The DC television landscape is about to be transformed. Lanterns — HBO’s eight-episode Green Lantern series — arrives on August 16, 2026, and everything about it suggests this will be one of the year’s defining television events. With a new trailer generating enormous buzz and Laura Linney confirmed as the latest major casting addition, the anticipation has never been higher.

Hal Jordan Meets John Stewart: A Murder Mystery in Deep Space Territory

Kyle Chandler plays Hal Jordan, the legendary former test pilot and seasoned Green Lantern who is approaching retirement and reluctantly takes on the training of new recruit John Stewart, played with commanding presence by Aaron Pierre. Their partnership is forged not in space, but on the ground — in Rushville, Nebraska, where a murder investigation leads Jordan to believe something extraterrestrial is at work, pulling both Lanterns into a conspiracy far darker and deeper than either expected.

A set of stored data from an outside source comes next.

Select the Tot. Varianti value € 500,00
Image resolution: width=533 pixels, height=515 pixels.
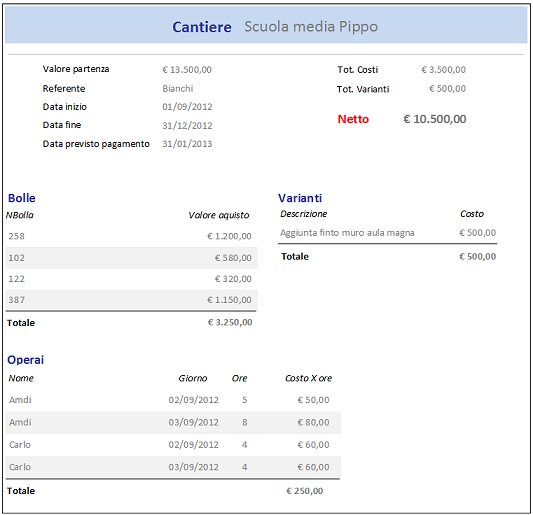coord(447,89)
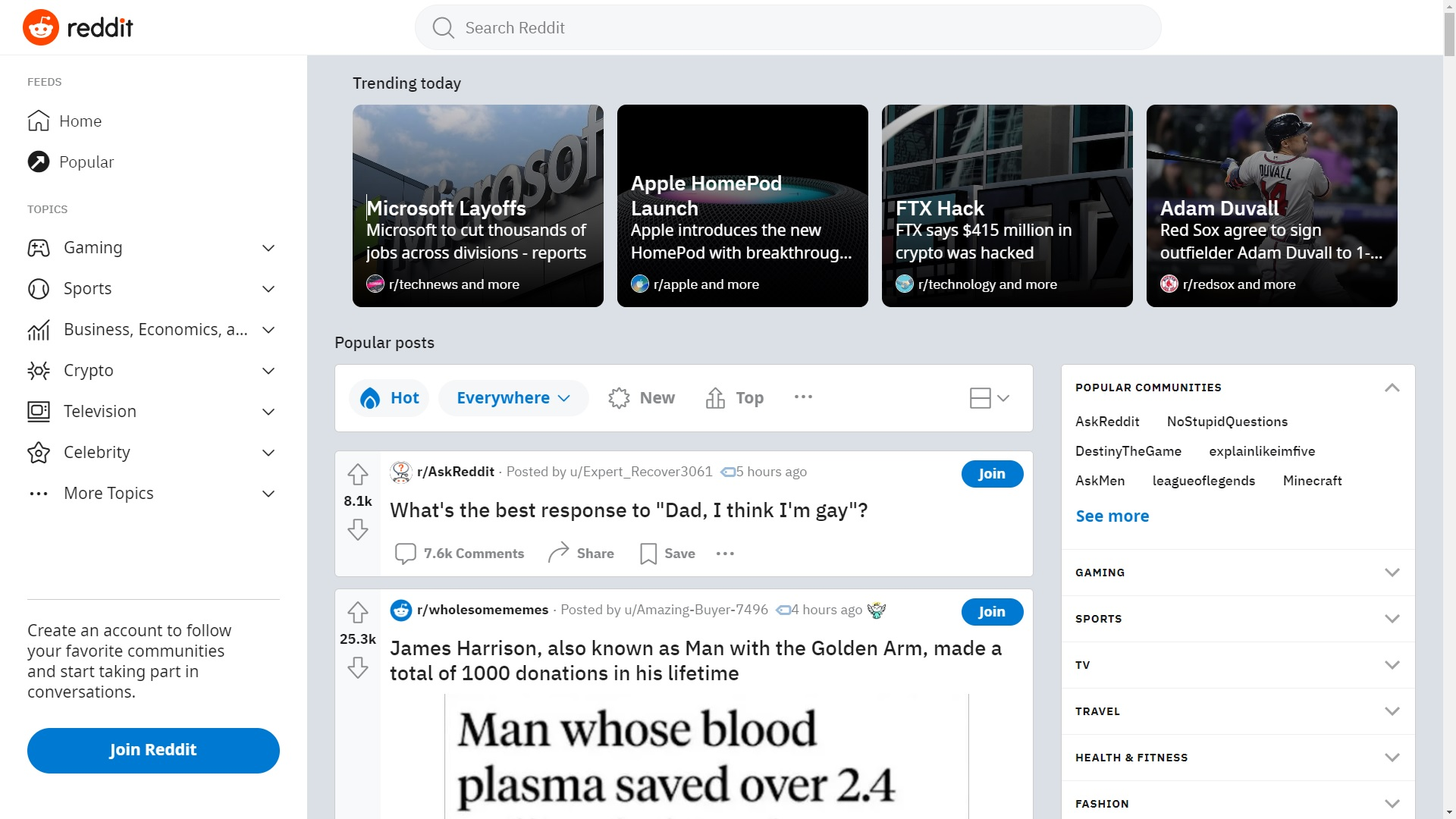
Task: Click the Popular feed icon
Action: click(38, 161)
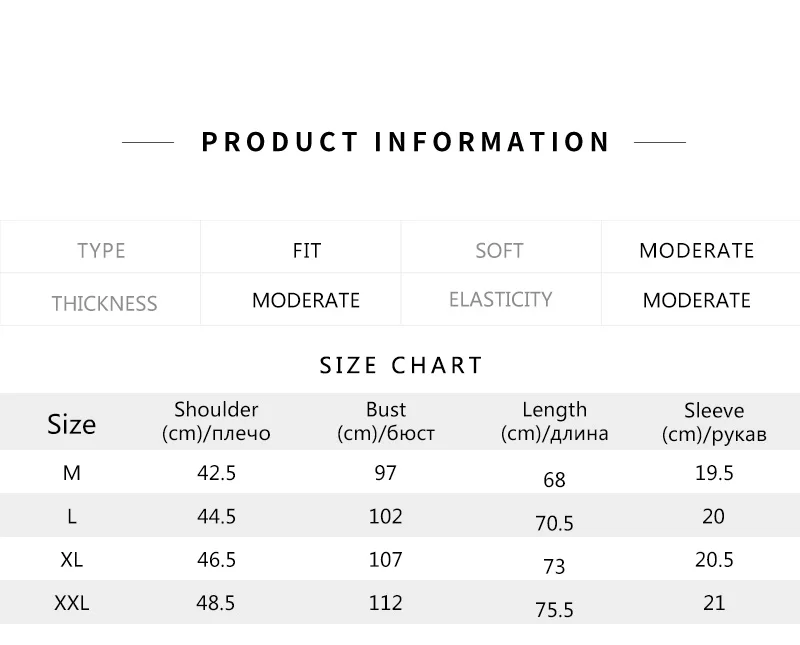Click the Shoulder column header
Image resolution: width=800 pixels, height=645 pixels.
point(216,421)
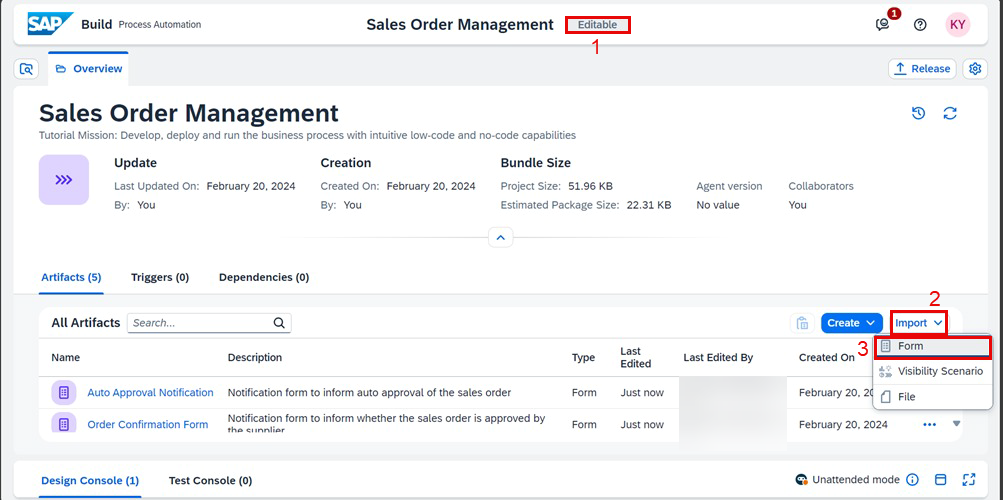The height and width of the screenshot is (500, 1003).
Task: Select Form from the Import menu
Action: click(932, 346)
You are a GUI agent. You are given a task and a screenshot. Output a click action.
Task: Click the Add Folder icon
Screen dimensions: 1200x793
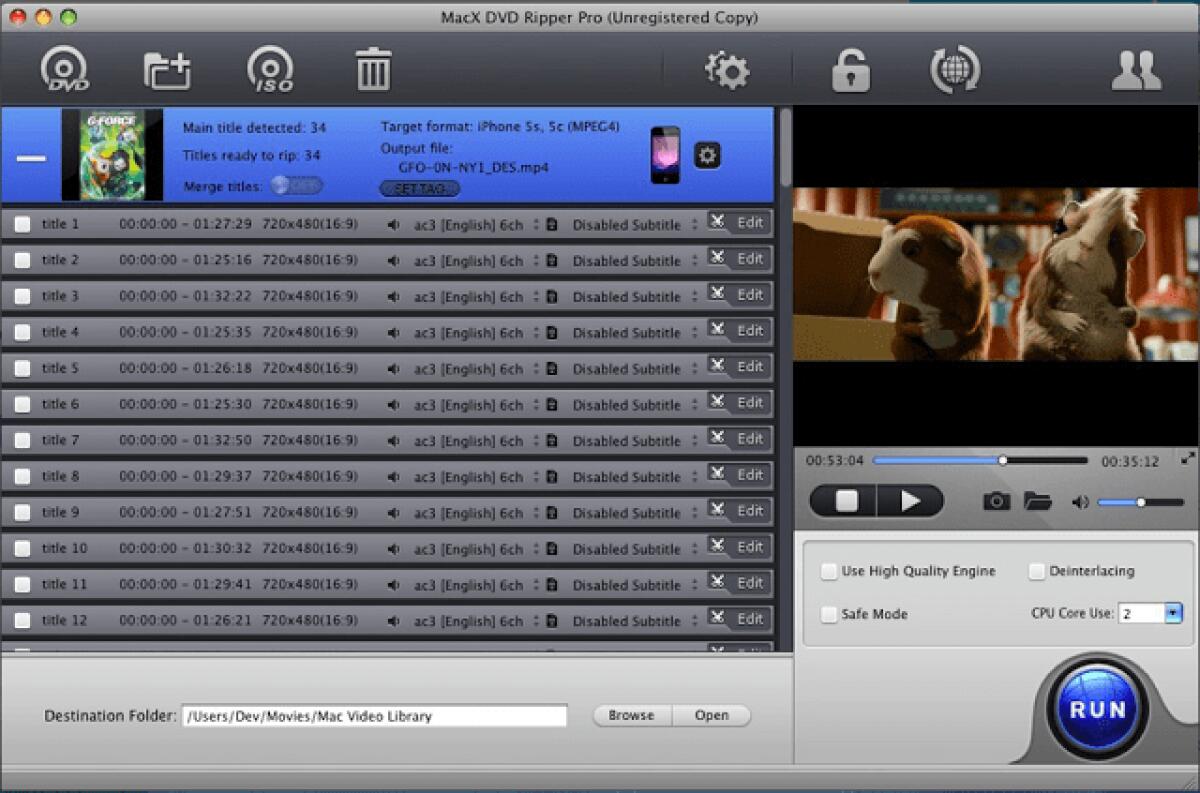(167, 67)
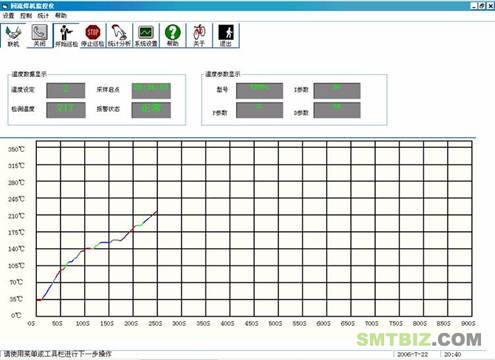The width and height of the screenshot is (495, 360).
Task: Open the 控制 menu in menu bar
Action: point(26,16)
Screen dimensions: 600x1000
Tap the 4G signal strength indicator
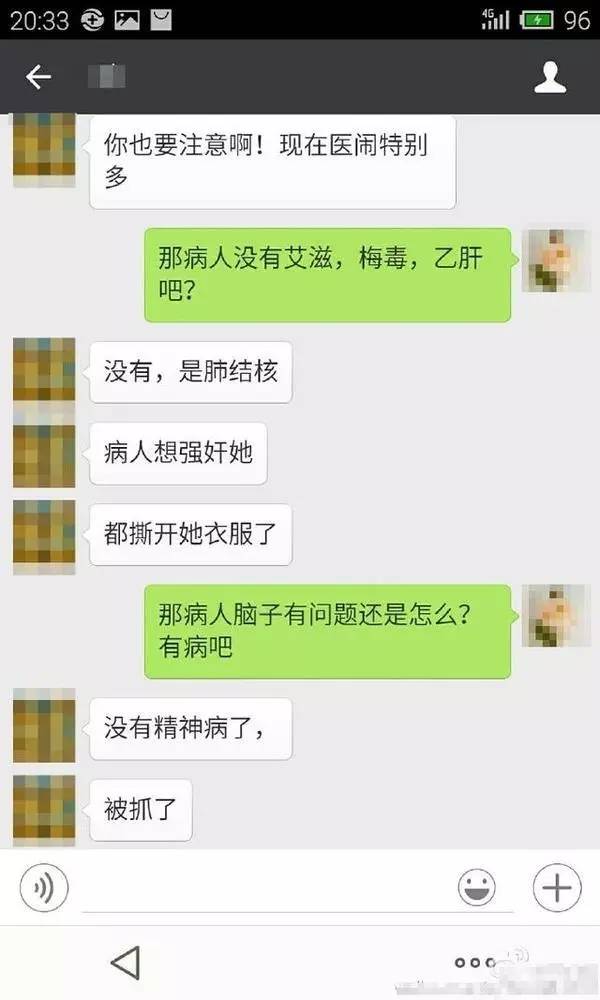[x=495, y=20]
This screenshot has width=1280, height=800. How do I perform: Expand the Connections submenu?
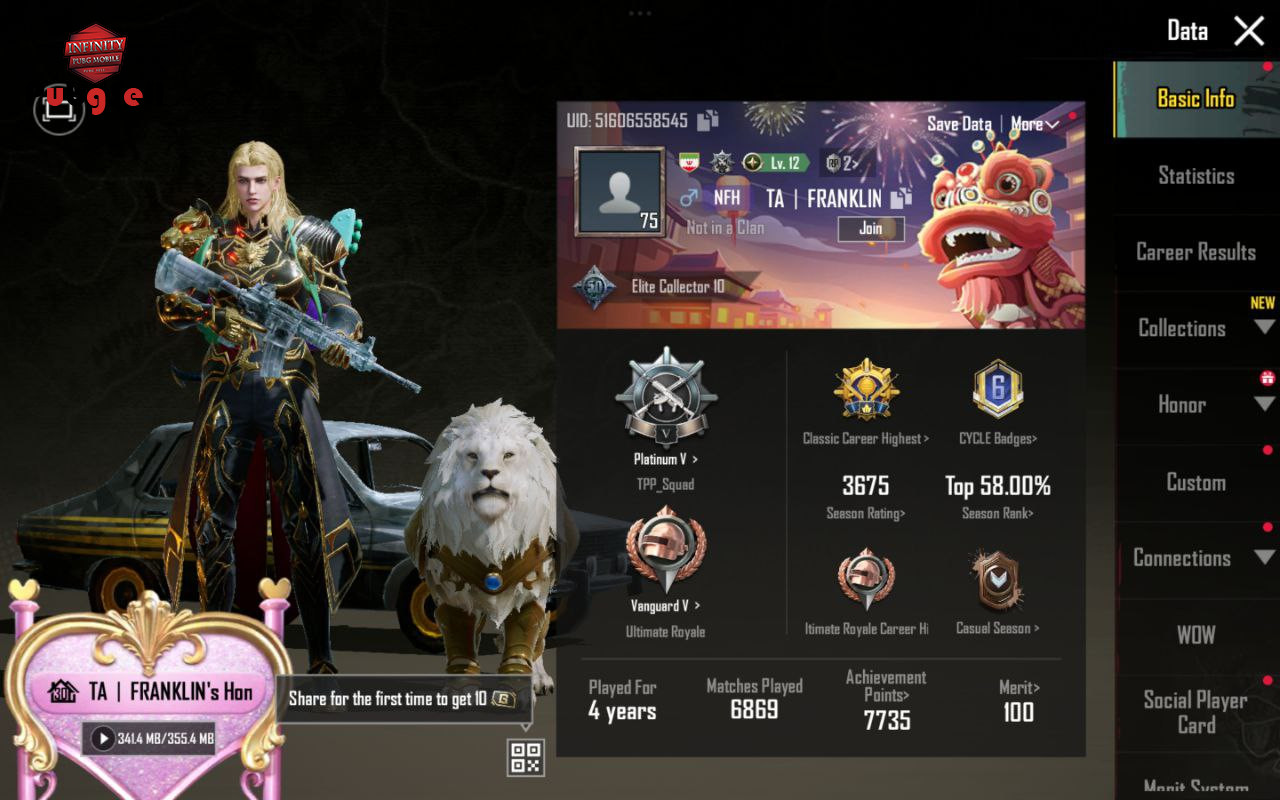point(1264,558)
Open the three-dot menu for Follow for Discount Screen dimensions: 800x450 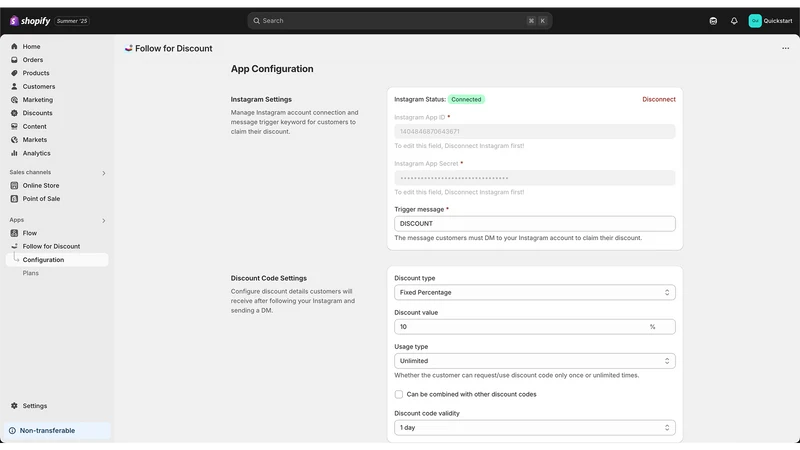(x=785, y=48)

It’s a bold creative choice: grounding a cosmic superhero story in true-crime procedural territory, letting the characters breathe before the universe expands around them.

The Creative Team Behind the Magic

The names behind Lanterns are as impressive as the cast in front of the camera. Co-written and executive produced by Damon Lindelof (Lost, Watchmen), Tom King (one of DC’s most celebrated comic writers), and Chris Mundy (Ozark), the series carries a pedigree that promises genuine emotional and narrative ambition. The first two episodes are directed by James Hawes.

A Cast That Keeps Getting Better

The ensemble is extraordinary from top to bottom. Kelly MacDonald, Garret Dillahunt, Poorna Jagannathan, Nathan Fillion, Jasmine Cephas Jones, Jason Ritter, and Sherman Augustus are among the stellar supporting cast. And the recent addition of Laura Linney — one of the finest dramatic actors working today — sends a clear signal about the level of performance this series is aiming for.

Lanterns premieres Sunday, August 16 on HBO and Max. The summer’s most anticipated television event is getting closer — start getting excited now.